Karar gazetesinin Genel Yayın Yönetmeni Kiras AKP'lilerce yenilenmesi istenen İstanbul seçimi hakkında bir değerlendirme kaleme aldı.   

İbrahim Kiras'ın "Yeniden seçim olsa ne olur?" başlığıyla (11 Nisan 2019) yayımlanan yazısının ilgili bölümü şu şekilde;

31Mart yerel seçimlerinde İstanbul sonucunun kabul edilmesi AK Parti açısından çok zor elbette ama bunu kabul etmemenin doğuracağı sakıncalar da küçümsenecek gibi değil. Dolayısıyla iktidar partisi içinde bu konuda gösterilecek tutum konusunda seçim gecesinden itibaren farklı yaklaşımların ortaya konulmuş olması normal.
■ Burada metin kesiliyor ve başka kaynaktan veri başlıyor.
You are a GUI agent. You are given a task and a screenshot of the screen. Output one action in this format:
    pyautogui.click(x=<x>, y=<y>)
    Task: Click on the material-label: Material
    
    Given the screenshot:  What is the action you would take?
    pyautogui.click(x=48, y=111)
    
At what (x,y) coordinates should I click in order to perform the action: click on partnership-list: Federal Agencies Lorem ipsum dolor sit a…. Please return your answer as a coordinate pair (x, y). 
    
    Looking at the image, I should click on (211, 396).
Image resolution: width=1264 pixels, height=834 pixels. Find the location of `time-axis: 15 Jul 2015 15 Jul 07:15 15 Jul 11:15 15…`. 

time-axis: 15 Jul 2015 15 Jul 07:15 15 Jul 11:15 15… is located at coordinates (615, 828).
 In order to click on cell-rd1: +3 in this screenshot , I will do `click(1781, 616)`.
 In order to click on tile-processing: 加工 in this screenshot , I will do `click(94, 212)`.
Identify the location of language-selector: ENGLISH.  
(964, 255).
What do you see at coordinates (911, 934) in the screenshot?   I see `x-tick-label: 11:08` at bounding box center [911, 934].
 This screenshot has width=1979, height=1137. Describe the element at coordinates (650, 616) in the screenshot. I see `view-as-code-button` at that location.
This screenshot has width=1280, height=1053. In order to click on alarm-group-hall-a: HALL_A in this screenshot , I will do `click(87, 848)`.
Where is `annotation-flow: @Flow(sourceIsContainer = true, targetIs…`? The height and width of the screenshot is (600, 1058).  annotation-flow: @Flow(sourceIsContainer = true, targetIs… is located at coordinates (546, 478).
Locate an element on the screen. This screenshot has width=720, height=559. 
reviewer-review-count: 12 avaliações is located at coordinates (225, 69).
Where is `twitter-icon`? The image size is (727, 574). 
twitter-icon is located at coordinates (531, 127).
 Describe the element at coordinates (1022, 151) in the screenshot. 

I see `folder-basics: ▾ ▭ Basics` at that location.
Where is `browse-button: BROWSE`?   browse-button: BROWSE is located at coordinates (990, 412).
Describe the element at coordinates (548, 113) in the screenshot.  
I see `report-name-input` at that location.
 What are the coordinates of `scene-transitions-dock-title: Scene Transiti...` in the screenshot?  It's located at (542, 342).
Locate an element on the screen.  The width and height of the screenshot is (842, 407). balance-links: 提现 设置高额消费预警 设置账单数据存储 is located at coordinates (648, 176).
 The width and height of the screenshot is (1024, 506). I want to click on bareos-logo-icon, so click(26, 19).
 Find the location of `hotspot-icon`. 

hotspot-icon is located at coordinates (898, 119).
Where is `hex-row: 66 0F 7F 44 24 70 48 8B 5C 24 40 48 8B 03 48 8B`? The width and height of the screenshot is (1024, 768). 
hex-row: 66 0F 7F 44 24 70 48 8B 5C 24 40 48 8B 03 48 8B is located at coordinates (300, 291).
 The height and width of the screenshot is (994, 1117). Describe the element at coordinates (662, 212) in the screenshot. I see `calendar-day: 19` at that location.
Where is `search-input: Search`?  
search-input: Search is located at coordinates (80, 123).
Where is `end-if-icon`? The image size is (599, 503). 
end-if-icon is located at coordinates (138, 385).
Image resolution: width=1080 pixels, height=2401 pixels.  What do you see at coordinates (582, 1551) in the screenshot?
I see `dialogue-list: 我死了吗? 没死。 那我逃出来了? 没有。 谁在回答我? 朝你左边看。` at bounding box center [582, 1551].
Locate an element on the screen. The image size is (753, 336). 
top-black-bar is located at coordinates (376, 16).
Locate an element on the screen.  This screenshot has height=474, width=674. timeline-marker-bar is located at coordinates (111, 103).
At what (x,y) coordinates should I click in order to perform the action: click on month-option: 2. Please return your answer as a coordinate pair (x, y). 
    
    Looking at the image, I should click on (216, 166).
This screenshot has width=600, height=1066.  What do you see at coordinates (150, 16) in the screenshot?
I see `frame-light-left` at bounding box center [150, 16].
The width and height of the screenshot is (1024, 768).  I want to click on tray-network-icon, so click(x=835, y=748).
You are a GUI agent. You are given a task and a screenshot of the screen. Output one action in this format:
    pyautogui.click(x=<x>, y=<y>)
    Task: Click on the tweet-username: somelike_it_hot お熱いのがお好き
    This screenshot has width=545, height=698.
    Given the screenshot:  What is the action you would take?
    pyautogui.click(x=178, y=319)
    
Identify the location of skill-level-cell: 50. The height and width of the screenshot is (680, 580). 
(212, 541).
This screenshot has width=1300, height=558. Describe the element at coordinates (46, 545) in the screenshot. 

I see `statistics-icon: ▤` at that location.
Buna bakarak “AK Parti’de farklı kanatlar var” tespiti yapmak doğru olmaz.

Parti içinde farklı çıkarları temsil eden kanatlardan ziyade politika anlayışı olarak -uluslararası ilişkiler literatüründeki anlamıyla- “idealist-realist” bakış açıları farklılaşması olduğunu ileri sürmek de abartılı olur. İşin aslı, bugün aşırı merkeziyetçi bir anlayışla yönetilen -ve ülkeyi de aynı anlayışla yönetmeye çalışan- iktidar partisinde farklı kanatlardan söz etmek yerine belirli somut konular hakkında farklı tavır önerileri ortaya çıkabileceğinden söz etmek daha mantıklı. Zaten bu anlamda Tayyip Erdoğan’ın zihninde de “iki ayrı kanat” olduğunu görmek zor değil.

Erdoğan bilhassa ekonomi ve dış politika gibi toplum üzerindeki etkileri hayati olan -ve üstelik hızlı ve somut biçimde görülebilen- iki hassas sektördeki icraatıyla bunu hep gösterdi. Şartlara göre bazen “idealist” bazen “realist” olarak görülen tavırlar aldı. Bir genelleme yapmak gerekirse, toplumdaki ideolojik-kültürel bazlı taleplere cevap vermek ve bilhassa son zamanlarda kendi kitlesini konsolide edebilmek için “idealist” olarak görülen adımlar atarken devlet gemisinin yüzdürülmesi bağlamında “realist” çizgiden pek ayrılmadı. (İsterseniz realist kelimesini pragmatist diye de okuyabilirsiniz.)

Ancak bugün gelinen noktada -dikkat ederseniz, tırnak içinde kullandığım- bu “idealist” ve “realist” terimleriyle ve bu bağlamdaki diyalojiyle açıklanması zor bir problem var iktidar partisinin önünde. İstanbul seçimi siyasi sonuçları itibarıyla çok önemli elbette ama “rakiplerimiz hile yaptığı için seçimi kaybettik” iddiası da fazlasıyla ciddi sonuçlar doğurabilecek bir kırılganlık taşıyor. Geçen gün de yazdım ama tekrarlamakta fayda var: Bütün diğer problemler bir yana, tek başına seçim gecesi Anadolu Ajansı’nın yaptıkları bile AK Parti adına bir mağduriyet iddiasının toplumda karşılık bulmasını zorlaştırıyor. Dolayısıyla AK Parti’nin yeniden bir seçim yapılması durumunda oylarını artırma ümidi beslemesi gerçekçi değil.